Teks Sumber:
* * * * * * *

IBU Tati, begitu saya menyapanya,
memasuki masa pensiun setelah kurang lebih 40 tahun mengajar. Sebagai
salah satu dari murid yang hampir dilupakannya, saya beruntung masih
diberi kesempatan bertemu dengan sosok yang dulu memberikan saya
pengalaman belajar (learning
experience) luar biasa. Cara bertemu itu juga sangat tidak biasa karena
dilakukan melalui serangkaian peristiwa yang menyertai pengalaman
mengajar istri saya sebagai guru di sekolah dasar.
Suatu hari sekitar enam tahun lalu, sepulang dari
sekolah, istri saya bercerita tentang sosok kepala sekolah barunya. Dengan
ciri-ciri yang diceritakannya, baik fisik maupun sifat, sepertinya saya
mengenal sosok yang diceritakan istri saya tersebut. Benar saja, ternyata
Ibu Tati orangnya, seorang guru yang ketika saya di sekolah dasar pada
70-an merupakan sosok yang dicintai seluruh siswa karena selalu memuji
dan memberi perhatian lebih terhadap aspek emosional murid-muridnya.
Karena itu, tak mengherankan, ketika bertemu kembali
dengannya, sambil memeluk dan menangis, Ibu Tati langsung berujar pendek,
“Bay, Ibu minta maaf, ya.“ Saya
tentu saja bingung, setelah berpuluh tahun tak bertemu, mengapa ia harus
meminta maaf kepada saya. Dengan penuh takzim saya mendengarkan alasannya
karena dulu ia kurang memberi perhatian kepada saya bahkan lebih sering
mencemberuti saya.
Tentu saya tak merasa menang dengan posisi psikologis
itu. Saya justru takjub dengan ingatan Ibu Tati yang tetap memberikan
perhatiannya pada aspek emosional anak-anak didiknya. Jelas sekali
prototipe guru seperti Ibu Tati terasa langka di tengah ingar-bingar
pendidikan kita yang senang dengan aspek formalitas. Formalitas berbentuk
evaluasi semacam ujian nasional jelas telah meminggirkan makna hakiki
proses pendidikan yang seharusnya mengedepankan aspek persamaan (equity) dan keterbukaan (inclusion).
Guru dengan kesadaran pengalaman belajar seperti Ibu
Tati, yang menghargai aspek kemanusiaan setiap siswa, layaknya barang
langka yang sulit sekali ditemukan di tengah jerami proses pendidikan
yang lebih mementingkan aspek praktis dan teknis (practical-technical). Sistem pendidikan kita seperti berkarat
dengan perkara practical technical
sehingga energi kita lebih banyak tersedot oleh logika formal pendidikan,
mulai isu soal pembiayaan pendidikan, kurikulum, hingga model evaluasi.
Padahal, jika fokus diberikan pada pengembangan aspek
kemampuan `membaca' guru terhadap aspek equity dan inclusion
dalam proses belajar-mengajar, baik kemampuan afektif guru maupun siswa
akan terus berkembang seirama dengan perkembangan zaman dan waktu.
Persoalannya ialah sejauh mana para pemangku kepentingan bidang
pendidikan kita memiliki kesadaran dan komitmen yang kuat dalam
mengagendakan pemahaman guru, orangtua, dan siswa terhadap aspek
kemanusiaan dalam pendidikan.

* * * * * * *

Soal Latihan:
[1] Cetak ulang bagian teks sumber dari "Guru dengan kesadaran" sampai "hingga model evaluasi.".
[2] Menurut teks sumber, mengapa Ibu Tati meminta maaf saat bertemu kembali dengan muridnya? Jelaskan dalam satu sampai tiga kalimat.

(Data posisi kata dan butir)
* * * * * * *

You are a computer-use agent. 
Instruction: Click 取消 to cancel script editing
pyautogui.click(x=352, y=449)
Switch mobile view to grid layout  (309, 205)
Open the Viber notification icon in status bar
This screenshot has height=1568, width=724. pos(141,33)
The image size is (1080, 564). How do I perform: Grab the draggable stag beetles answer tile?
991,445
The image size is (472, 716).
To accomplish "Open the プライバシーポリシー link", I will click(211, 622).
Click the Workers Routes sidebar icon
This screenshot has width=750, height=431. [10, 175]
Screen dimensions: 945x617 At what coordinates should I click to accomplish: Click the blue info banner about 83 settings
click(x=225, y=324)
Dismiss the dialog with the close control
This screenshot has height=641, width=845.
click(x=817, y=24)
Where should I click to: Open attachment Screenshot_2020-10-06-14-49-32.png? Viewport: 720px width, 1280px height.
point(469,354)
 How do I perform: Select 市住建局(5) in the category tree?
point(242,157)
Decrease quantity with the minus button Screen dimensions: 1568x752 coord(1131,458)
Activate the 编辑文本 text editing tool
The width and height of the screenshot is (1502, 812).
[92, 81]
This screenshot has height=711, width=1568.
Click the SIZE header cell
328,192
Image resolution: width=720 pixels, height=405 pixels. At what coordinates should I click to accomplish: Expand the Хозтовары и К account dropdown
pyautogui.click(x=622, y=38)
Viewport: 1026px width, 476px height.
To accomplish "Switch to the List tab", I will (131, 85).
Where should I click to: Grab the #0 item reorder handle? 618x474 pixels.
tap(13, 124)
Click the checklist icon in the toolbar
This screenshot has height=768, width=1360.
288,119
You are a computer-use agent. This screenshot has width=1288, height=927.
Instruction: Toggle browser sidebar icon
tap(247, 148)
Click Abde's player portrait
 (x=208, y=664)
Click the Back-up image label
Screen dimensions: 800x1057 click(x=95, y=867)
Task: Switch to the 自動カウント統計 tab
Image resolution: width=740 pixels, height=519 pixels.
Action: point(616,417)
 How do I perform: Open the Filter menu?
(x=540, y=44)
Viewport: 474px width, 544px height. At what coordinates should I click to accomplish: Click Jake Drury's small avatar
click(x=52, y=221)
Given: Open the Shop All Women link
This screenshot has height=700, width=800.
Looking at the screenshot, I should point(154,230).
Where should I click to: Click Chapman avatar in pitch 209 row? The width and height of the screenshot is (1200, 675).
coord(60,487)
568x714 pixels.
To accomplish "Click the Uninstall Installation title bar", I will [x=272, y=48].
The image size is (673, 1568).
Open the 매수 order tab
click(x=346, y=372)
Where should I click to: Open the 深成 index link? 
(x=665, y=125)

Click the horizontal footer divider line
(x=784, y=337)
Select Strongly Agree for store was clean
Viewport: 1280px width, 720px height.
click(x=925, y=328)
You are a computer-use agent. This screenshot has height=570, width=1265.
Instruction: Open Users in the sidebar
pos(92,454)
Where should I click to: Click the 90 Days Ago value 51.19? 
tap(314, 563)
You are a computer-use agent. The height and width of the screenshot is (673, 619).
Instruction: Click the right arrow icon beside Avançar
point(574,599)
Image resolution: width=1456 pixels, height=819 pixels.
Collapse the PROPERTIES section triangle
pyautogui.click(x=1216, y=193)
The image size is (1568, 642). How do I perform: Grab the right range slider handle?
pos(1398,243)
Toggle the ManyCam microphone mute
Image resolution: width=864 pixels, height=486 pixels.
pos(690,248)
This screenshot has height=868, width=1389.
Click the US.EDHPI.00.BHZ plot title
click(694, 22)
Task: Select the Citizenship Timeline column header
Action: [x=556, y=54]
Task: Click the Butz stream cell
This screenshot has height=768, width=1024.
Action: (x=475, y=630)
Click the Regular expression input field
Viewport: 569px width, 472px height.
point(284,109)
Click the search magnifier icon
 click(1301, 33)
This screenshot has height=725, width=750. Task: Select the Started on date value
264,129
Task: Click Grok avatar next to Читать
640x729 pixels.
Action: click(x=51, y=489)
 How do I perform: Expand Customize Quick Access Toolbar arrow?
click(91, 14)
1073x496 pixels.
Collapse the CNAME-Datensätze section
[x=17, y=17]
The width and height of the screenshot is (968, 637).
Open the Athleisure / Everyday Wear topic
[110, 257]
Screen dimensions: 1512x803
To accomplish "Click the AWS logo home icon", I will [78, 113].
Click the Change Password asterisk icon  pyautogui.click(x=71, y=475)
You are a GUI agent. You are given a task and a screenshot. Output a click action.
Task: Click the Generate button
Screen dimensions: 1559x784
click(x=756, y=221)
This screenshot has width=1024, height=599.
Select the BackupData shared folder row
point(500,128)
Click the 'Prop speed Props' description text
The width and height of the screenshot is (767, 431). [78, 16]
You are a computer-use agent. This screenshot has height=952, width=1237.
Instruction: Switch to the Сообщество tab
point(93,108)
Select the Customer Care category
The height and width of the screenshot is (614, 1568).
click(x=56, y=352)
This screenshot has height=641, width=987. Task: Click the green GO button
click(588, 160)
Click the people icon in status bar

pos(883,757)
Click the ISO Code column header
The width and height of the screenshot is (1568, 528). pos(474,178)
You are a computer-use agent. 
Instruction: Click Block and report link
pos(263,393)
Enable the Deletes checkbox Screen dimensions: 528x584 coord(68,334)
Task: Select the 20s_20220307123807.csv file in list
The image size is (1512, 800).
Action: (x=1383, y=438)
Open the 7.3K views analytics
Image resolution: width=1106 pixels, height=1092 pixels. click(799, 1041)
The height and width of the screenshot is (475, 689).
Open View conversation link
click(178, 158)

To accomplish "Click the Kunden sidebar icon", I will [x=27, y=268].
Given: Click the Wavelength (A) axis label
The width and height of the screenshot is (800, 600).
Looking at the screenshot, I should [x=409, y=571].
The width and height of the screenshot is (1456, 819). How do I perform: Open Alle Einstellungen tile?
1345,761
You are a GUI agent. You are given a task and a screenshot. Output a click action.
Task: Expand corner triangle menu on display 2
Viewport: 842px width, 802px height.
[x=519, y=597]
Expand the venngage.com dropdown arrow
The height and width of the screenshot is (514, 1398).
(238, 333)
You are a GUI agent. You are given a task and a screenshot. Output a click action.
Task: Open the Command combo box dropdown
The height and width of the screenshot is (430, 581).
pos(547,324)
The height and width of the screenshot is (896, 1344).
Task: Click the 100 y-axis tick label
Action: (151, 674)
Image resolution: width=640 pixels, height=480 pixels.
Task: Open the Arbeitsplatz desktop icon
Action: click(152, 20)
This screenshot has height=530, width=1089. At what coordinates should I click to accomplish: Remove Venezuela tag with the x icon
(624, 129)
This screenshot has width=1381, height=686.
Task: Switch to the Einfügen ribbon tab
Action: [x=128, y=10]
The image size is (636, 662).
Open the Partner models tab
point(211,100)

* * * * * * *

Jawaban Tiap Soal:
[1]
Guru dengan kesadaran pengalaman belajar seperti Ibu
Tati, yang menghargai aspek kemanusiaan setiap siswa, layaknya barang
langka yang sulit sekali ditemukan di tengah jerami proses pendidikan
yang lebih mementingkan aspek praktis dan teknis (practical-technical). Sistem pendidikan kita seperti berkarat
dengan perkara practical technical
sehingga energi kita lebih banyak tersedot oleh logika formal pendidikan,
mulai isu soal pembiayaan pendidikan, kurikulum, hingga model evaluasi.

[2] Ibu Tati meminta maaf karena dulu ia kurang memberi perhatian kepada murid tersebut. Bahkan, ia lebih sering mencemberutinya.